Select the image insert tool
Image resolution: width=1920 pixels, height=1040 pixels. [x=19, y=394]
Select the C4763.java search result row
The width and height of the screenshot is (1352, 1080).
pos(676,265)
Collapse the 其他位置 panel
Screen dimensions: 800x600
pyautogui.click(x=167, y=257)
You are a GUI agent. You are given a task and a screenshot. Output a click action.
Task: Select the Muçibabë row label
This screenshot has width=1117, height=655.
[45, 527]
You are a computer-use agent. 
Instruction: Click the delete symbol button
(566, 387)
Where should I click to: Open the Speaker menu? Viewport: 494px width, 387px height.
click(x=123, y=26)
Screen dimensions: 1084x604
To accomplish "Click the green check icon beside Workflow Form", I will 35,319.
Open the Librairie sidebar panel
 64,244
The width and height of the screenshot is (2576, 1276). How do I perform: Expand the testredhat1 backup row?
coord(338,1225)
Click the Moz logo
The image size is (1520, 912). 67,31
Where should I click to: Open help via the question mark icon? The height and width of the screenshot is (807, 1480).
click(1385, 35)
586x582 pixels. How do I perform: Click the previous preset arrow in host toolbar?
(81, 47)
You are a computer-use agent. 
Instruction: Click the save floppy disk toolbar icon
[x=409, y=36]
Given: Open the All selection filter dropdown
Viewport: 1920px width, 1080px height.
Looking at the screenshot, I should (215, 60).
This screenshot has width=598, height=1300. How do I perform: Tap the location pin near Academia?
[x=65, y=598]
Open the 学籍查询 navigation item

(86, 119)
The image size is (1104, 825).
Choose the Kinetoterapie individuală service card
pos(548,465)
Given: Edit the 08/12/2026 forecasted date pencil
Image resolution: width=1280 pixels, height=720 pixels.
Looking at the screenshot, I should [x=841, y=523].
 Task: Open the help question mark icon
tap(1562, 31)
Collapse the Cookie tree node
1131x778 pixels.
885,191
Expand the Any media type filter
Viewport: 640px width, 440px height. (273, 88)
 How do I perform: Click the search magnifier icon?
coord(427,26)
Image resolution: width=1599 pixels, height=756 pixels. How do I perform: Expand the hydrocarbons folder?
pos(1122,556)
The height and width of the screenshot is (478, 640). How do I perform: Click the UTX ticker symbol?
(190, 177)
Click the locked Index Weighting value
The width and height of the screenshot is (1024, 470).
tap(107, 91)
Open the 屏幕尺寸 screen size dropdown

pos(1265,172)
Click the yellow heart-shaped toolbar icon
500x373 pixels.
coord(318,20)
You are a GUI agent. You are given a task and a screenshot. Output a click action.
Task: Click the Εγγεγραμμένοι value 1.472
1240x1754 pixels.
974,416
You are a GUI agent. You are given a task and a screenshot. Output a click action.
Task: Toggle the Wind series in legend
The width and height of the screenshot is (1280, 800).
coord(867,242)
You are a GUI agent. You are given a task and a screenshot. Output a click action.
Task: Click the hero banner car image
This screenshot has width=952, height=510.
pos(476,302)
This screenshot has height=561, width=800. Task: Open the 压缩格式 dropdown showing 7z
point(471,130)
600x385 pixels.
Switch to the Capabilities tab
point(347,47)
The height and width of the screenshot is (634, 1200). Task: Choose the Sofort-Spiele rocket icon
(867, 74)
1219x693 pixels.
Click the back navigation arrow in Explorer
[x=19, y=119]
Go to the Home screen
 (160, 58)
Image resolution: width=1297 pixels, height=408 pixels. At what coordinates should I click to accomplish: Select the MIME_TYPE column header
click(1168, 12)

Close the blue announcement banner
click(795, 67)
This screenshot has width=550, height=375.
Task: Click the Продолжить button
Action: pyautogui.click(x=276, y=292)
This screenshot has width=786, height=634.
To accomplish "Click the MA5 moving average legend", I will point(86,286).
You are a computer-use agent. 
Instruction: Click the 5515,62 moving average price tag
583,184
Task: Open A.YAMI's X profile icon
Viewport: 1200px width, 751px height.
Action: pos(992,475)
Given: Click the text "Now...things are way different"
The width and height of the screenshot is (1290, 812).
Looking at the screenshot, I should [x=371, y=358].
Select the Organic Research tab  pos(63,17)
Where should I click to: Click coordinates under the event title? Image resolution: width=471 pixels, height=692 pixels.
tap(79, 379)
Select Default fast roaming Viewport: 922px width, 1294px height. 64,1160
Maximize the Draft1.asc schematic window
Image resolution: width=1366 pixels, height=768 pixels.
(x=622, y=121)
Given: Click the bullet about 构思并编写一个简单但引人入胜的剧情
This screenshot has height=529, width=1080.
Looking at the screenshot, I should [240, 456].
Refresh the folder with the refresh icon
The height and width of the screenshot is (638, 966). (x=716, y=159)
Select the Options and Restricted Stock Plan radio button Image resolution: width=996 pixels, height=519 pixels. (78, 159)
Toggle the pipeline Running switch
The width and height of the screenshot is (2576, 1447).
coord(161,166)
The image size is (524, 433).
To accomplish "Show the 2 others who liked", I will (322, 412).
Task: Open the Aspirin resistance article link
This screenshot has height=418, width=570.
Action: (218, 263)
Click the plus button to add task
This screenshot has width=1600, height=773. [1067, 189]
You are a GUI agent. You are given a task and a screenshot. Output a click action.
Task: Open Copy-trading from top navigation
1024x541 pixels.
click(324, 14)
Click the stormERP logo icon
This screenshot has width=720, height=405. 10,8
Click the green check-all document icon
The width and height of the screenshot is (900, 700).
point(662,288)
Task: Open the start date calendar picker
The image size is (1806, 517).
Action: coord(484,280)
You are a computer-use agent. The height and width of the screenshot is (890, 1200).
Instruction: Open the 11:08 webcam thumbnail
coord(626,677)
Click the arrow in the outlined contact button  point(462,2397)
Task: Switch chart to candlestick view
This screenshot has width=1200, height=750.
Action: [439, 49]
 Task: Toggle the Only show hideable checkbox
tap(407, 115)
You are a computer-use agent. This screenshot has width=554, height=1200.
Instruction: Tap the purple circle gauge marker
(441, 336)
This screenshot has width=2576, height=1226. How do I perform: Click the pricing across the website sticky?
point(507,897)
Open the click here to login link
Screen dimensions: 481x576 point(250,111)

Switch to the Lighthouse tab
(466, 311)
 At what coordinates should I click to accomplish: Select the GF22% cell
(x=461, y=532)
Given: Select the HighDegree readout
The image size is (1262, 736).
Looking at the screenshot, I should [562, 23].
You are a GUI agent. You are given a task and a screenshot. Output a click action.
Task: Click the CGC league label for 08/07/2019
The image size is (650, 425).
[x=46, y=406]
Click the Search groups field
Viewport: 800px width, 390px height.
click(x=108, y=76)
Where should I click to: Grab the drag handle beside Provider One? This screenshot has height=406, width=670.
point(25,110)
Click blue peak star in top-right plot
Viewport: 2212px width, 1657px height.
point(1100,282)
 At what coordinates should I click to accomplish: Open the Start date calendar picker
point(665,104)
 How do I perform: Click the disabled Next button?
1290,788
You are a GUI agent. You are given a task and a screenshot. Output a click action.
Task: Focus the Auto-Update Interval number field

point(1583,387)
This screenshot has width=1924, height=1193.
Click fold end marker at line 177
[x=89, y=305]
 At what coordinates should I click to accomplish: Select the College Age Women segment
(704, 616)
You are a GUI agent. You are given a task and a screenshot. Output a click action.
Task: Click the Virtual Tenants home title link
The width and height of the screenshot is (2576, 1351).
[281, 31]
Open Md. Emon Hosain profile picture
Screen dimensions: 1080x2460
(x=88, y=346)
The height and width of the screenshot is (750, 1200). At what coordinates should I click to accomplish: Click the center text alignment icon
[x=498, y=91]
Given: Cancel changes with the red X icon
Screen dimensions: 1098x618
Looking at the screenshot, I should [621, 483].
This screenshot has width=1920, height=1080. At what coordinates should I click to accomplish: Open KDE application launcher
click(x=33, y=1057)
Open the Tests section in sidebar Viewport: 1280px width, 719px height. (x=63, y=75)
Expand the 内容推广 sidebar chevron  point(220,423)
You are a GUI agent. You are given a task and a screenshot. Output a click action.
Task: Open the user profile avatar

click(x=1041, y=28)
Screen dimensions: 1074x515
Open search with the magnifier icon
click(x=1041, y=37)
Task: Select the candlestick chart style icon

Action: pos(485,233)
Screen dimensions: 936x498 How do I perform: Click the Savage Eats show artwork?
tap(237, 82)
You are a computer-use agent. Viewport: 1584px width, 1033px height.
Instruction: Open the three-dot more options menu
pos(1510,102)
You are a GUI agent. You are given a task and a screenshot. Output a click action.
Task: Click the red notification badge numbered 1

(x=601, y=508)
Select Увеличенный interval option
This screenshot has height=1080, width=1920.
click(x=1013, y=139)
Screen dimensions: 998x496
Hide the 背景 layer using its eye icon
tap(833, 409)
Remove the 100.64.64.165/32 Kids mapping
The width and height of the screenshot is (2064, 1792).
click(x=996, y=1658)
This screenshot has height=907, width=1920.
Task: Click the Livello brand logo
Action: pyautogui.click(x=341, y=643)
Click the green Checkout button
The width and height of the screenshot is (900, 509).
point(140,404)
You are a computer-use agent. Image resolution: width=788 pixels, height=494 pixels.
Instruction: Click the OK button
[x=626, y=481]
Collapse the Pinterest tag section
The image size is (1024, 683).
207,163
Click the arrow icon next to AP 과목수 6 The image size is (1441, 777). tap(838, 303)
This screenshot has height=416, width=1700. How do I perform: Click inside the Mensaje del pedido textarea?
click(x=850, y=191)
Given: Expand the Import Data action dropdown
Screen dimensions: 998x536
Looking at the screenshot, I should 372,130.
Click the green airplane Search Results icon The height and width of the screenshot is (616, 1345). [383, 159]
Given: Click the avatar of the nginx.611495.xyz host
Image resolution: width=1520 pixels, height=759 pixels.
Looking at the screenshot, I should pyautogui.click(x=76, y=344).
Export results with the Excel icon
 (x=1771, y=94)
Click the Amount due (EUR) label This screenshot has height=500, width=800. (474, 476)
================
Task prompt. Please rewrite the data above as a numbered list, from the line with "Click the Search groups field" to the line with "point(25,110)", both lines included, leaving out any blank lines.

Result of the task.
1. Click the Search groups field
2. Viewport: 800px width, 390px height.
3. click(x=108, y=76)
4. Where should I click to: Grab the drag handle beside Provider One? This screenshot has height=406, width=670.
5. point(25,110)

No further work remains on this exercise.